Given request: Copy out the records below verbatim, from the line with "The image size is (517, 326)." to the line with "tap(81, 112)", both lines included.

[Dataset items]
=-=-=

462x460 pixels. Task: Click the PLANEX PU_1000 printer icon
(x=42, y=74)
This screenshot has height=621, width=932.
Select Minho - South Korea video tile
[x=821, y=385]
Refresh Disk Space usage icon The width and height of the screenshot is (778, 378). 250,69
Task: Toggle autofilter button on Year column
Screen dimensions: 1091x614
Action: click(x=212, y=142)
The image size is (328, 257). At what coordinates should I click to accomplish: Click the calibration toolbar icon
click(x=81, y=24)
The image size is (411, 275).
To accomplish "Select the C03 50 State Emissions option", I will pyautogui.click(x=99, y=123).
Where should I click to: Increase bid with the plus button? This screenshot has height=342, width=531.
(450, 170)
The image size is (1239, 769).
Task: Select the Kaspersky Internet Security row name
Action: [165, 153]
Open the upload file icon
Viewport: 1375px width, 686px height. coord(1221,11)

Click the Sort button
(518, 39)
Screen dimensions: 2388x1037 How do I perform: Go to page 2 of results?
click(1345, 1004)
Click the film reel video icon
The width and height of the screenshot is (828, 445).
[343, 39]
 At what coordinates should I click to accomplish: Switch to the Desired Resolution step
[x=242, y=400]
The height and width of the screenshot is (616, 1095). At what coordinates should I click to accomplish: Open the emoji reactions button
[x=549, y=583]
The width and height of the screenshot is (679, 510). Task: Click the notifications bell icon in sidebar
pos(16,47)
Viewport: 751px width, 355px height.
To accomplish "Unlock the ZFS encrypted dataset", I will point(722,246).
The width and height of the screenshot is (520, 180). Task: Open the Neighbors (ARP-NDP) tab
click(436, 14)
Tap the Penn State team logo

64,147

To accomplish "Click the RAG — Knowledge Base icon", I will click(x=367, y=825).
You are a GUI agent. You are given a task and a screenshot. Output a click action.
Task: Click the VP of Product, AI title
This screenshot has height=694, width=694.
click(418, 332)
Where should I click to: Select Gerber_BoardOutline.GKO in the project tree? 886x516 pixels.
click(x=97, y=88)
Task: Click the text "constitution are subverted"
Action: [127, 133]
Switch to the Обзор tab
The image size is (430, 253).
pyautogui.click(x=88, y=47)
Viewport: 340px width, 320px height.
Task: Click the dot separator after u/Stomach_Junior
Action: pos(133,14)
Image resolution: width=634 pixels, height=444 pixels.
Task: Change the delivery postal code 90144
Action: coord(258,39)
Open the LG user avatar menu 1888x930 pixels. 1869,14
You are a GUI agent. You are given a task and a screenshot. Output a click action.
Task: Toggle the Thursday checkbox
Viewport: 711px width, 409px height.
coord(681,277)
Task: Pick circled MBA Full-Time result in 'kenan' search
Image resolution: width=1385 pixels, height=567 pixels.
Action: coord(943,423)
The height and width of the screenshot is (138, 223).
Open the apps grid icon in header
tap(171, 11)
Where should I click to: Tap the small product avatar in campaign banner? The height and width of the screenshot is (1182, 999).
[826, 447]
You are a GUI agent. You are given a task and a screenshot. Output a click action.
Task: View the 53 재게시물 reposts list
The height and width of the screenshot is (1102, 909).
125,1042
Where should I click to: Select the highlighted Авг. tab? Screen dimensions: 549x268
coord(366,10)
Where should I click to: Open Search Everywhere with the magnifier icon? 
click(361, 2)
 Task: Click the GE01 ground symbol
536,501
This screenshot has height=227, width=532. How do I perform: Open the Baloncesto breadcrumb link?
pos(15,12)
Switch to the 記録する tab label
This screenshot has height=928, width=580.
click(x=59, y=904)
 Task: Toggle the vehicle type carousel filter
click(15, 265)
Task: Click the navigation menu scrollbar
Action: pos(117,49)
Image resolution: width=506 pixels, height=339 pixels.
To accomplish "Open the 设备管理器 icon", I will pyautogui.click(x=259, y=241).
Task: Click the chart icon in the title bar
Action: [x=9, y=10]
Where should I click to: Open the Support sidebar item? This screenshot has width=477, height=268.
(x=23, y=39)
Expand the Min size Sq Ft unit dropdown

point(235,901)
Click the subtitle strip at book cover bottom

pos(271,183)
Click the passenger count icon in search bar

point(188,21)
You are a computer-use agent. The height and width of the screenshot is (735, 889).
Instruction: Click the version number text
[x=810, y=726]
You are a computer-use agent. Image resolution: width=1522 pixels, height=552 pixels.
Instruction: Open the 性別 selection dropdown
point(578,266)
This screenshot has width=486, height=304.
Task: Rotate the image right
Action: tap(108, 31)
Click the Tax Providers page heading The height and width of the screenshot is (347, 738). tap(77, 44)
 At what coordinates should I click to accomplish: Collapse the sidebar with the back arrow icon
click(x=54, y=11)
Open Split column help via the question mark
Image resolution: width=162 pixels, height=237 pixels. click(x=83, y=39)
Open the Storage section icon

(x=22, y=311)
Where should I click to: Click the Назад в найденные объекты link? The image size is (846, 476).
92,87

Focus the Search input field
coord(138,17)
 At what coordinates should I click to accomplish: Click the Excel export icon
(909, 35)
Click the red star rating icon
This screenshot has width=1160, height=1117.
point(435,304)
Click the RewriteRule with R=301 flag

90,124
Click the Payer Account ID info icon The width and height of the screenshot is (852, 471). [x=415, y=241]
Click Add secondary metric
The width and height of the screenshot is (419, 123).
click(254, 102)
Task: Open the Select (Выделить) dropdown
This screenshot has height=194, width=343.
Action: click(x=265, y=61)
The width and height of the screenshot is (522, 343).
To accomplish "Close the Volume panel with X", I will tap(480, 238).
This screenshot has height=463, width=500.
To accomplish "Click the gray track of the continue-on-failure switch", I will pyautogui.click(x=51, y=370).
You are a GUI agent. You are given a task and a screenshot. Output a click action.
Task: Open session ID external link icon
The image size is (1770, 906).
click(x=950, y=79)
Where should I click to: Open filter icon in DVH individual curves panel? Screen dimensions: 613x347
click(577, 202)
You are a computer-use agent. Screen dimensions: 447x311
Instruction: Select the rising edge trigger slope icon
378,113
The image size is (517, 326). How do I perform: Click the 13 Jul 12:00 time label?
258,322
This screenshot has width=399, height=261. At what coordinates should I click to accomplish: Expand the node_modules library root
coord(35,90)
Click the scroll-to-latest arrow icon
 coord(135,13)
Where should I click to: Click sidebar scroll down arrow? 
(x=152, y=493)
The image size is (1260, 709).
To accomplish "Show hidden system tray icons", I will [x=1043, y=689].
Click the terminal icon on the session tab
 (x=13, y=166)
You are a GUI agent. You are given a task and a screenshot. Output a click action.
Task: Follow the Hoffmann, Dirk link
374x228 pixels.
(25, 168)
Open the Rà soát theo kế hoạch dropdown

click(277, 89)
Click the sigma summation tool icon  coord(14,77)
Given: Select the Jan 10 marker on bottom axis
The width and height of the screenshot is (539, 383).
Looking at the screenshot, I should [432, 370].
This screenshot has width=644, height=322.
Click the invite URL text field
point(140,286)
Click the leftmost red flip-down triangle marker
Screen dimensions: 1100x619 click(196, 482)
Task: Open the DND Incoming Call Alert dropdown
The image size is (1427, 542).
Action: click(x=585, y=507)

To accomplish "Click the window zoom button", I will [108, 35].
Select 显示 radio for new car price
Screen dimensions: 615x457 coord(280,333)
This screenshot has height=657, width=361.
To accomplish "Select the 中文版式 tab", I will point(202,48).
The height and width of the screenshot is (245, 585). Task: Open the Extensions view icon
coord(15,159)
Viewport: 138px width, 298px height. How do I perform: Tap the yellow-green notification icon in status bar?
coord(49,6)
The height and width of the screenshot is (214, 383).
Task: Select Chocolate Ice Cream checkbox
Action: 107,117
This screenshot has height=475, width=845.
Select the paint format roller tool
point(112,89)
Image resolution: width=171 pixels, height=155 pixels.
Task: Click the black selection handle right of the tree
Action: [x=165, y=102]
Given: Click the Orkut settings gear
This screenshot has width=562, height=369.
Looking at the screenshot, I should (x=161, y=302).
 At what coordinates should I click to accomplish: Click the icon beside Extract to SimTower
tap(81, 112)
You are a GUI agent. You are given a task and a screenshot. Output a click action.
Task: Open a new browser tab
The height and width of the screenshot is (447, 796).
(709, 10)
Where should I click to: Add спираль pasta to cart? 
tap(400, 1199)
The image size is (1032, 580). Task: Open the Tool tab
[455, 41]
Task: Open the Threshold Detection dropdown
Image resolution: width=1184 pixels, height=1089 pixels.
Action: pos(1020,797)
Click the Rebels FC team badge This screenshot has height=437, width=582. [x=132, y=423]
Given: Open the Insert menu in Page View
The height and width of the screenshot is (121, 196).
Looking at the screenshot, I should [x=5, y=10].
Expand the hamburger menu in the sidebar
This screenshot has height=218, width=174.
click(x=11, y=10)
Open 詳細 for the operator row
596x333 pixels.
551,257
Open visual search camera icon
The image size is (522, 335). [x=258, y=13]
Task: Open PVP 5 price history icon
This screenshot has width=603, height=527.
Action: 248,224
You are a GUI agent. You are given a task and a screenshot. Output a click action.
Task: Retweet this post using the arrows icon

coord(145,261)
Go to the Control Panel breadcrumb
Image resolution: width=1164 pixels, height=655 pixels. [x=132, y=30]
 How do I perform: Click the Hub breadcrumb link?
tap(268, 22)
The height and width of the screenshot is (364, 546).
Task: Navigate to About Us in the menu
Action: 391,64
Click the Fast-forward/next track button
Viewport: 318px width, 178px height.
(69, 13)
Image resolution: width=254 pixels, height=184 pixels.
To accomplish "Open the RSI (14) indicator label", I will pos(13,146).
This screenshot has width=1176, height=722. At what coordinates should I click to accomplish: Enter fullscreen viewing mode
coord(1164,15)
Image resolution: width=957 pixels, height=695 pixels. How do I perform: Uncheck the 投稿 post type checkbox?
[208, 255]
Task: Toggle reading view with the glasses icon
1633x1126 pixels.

=-=-=

Complete answer:
The image size is (517, 326). How do I perform: Click the 13 Jul 12:00 time label?
258,322
This screenshot has width=399, height=261. At what coordinates should I click to accomplish: Expand the node_modules library root
coord(35,90)
Click the scroll-to-latest arrow icon
 coord(135,13)
Where should I click to: Click sidebar scroll down arrow? 
(x=152, y=493)
The image size is (1260, 709).
To accomplish "Show hidden system tray icons", I will [x=1043, y=689].
Click the terminal icon on the session tab
 (x=13, y=166)
You are a GUI agent. You are given a task and a screenshot. Output a click action.
Task: Follow the Hoffmann, Dirk link
374x228 pixels.
(25, 168)
Open the Rà soát theo kế hoạch dropdown

click(277, 89)
Click the sigma summation tool icon  coord(14,77)
Given: Select the Jan 10 marker on bottom axis
The width and height of the screenshot is (539, 383).
Looking at the screenshot, I should [432, 370].
This screenshot has width=644, height=322.
Click the invite URL text field
point(140,286)
Click the leftmost red flip-down triangle marker
Screen dimensions: 1100x619 click(196, 482)
Task: Open the DND Incoming Call Alert dropdown
The image size is (1427, 542).
Action: click(x=585, y=507)

To accomplish "Click the window zoom button", I will [108, 35].
Select 显示 radio for new car price
Screen dimensions: 615x457 coord(280,333)
This screenshot has height=657, width=361.
To accomplish "Select the 中文版式 tab", I will point(202,48).
The height and width of the screenshot is (245, 585). Task: Open the Extensions view icon
coord(15,159)
Viewport: 138px width, 298px height. How do I perform: Tap the yellow-green notification icon in status bar?
coord(49,6)
The height and width of the screenshot is (214, 383).
Task: Select Chocolate Ice Cream checkbox
Action: 107,117
This screenshot has height=475, width=845.
Select the paint format roller tool
point(112,89)
Image resolution: width=171 pixels, height=155 pixels.
Task: Click the black selection handle right of the tree
Action: [x=165, y=102]
Given: Click the Orkut settings gear
This screenshot has width=562, height=369.
Looking at the screenshot, I should (x=161, y=302).
 At what coordinates should I click to accomplish: Click the icon beside Extract to SimTower
tap(81, 112)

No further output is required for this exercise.